== Testo di riferimento ==

POZZOBONELLI, Giuseppe
POZZOBONELLI, Giuseppe. – Nacque a Milano il 1° agosto 1696, dal marchese Francesco e da Camilla Dardanoni.
La famiglia paterna apparteneva alla media aristocrazia, con tradizione di toga. Francesco, dottore collegiato, era regio feudatario di Arluno dal 1674, data della morte del proprio padre, Giovanni. Il fratello di Giuseppe, Gerolamo, fu tra i membri della Società palatina. Con la morte di Giuseppe la famiglia si estinse.
Pozzobonelli studiò presso il Collegio dei nobili e, dopo un soggiorno a Roma, conseguì nel 1725 la laurea in utroque iure presso l’Università di Pavia. Nel 1726 divenne giureconsulto collegiato. Uomo di cultura, fu dotto latinista, nonché autore, anche durante l’episcopato, di componimenti poetici in latino e in italiano, che circolarono manoscritti.
Membro dell’Arcadia con il nome di Vidalgo Pitiuseo, fu anche vicecustode della colonia milanese, cui partecipavano personaggi come il conte Gabriele Verri e il gesuita Tommaso Ceva.
Tale adesione può essere intesa come il desiderio di rifugiarsi in una cultura ormai inattuale, ma dimostra anche l’attenzione di Pozzobonelli nei confronti dell’ambiente romano, aperto a questi orientamenti.

===
== Dati registrati ==

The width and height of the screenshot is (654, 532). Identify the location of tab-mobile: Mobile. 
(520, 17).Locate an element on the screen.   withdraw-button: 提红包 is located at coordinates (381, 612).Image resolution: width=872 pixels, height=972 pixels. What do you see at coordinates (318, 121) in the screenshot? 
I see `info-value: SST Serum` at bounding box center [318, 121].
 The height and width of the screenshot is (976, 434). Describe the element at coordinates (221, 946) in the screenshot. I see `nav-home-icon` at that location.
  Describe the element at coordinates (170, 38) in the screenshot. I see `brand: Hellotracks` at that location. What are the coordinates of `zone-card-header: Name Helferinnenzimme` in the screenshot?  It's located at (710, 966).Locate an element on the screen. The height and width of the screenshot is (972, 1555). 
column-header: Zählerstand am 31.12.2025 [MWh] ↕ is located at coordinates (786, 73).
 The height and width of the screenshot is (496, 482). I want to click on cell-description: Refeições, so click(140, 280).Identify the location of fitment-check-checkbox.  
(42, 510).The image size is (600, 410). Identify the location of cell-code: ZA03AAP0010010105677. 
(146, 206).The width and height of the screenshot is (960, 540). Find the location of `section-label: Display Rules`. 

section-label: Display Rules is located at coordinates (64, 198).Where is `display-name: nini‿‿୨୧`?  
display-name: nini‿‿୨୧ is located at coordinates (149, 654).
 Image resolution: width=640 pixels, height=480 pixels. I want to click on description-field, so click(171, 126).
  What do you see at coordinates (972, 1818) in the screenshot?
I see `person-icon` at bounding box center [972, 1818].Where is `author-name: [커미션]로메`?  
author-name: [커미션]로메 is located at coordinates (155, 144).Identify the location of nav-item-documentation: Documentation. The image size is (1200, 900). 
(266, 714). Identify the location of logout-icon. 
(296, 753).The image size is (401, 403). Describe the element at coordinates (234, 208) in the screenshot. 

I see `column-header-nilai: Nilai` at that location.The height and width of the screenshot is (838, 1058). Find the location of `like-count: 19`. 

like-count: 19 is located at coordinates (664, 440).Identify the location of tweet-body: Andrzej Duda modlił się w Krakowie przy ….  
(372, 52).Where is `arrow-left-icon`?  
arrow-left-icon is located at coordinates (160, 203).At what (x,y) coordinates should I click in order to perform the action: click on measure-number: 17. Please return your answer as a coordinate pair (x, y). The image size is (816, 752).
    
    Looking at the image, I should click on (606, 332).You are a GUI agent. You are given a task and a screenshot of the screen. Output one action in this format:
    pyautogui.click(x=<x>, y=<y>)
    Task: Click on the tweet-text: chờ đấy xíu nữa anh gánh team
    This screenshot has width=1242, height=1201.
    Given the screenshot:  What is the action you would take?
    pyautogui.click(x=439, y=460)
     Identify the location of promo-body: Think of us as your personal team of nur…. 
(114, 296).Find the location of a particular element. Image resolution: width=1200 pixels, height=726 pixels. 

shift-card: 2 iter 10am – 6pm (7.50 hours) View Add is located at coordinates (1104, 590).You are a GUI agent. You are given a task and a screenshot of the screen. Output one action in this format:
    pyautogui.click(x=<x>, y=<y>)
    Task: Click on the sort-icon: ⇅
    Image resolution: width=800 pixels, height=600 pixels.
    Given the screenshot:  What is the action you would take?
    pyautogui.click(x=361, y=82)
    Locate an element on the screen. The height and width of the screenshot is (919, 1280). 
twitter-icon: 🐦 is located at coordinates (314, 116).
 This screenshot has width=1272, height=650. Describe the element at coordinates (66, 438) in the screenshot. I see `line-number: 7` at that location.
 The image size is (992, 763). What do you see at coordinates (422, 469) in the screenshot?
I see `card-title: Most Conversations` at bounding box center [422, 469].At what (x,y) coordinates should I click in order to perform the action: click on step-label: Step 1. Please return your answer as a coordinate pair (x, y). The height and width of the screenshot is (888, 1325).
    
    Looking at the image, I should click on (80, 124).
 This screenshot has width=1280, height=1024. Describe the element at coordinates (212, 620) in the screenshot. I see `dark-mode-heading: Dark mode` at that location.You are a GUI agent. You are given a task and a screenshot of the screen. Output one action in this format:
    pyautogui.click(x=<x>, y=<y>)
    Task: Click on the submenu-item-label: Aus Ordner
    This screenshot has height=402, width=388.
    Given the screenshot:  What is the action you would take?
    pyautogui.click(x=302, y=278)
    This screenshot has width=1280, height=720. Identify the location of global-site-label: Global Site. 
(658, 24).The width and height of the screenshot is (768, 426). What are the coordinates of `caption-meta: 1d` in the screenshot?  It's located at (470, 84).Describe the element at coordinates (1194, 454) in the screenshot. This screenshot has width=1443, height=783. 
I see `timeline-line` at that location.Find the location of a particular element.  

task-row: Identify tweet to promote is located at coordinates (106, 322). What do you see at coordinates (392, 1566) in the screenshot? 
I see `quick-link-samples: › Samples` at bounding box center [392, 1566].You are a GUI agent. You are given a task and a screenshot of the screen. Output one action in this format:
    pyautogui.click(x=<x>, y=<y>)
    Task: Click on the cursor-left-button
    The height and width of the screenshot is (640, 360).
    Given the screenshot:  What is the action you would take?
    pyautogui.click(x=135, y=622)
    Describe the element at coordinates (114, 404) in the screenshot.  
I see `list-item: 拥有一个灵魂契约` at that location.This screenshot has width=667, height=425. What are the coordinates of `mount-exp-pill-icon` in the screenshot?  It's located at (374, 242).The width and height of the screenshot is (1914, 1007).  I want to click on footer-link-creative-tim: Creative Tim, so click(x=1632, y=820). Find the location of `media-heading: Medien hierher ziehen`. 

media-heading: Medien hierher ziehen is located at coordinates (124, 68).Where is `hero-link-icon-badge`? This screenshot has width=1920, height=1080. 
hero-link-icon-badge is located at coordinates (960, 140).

===

• Istruzioni del compito
Aggiorna la biografia di Giuseppe Pozzobonelli: riscrivi tutto il passo da "Pozzobonelli studiò presso" fino a "a questi orientamenti.", sostituendo "Pavia" con "Padova". I dati non servono.

• Soluzione
Pozzobonelli studiò presso il Collegio dei nobili e, dopo un soggiorno a Roma, conseguì nel 1725 la laurea in utroque iure presso l’Università di Padova. Nel 1726 divenne giureconsulto collegiato. Uomo di cultura, fu dotto latinista, nonché autore, anche durante l’episcopato, di componimenti poetici in latino e in italiano, che circolarono manoscritti.
Membro dell’Arcadia con il nome di Vidalgo Pitiuseo, fu anche vicecustode della colonia milanese, cui partecipavano personaggi come il conte Gabriele Verri e il gesuita Tommaso Ceva.
Tale adesione può essere intesa come il desiderio di rifugiarsi in una cultura ormai inattuale, ma dimostra anche l’attenzione di Pozzobonelli nei confronti dell’ambiente romano, aperto a questi orientamenti.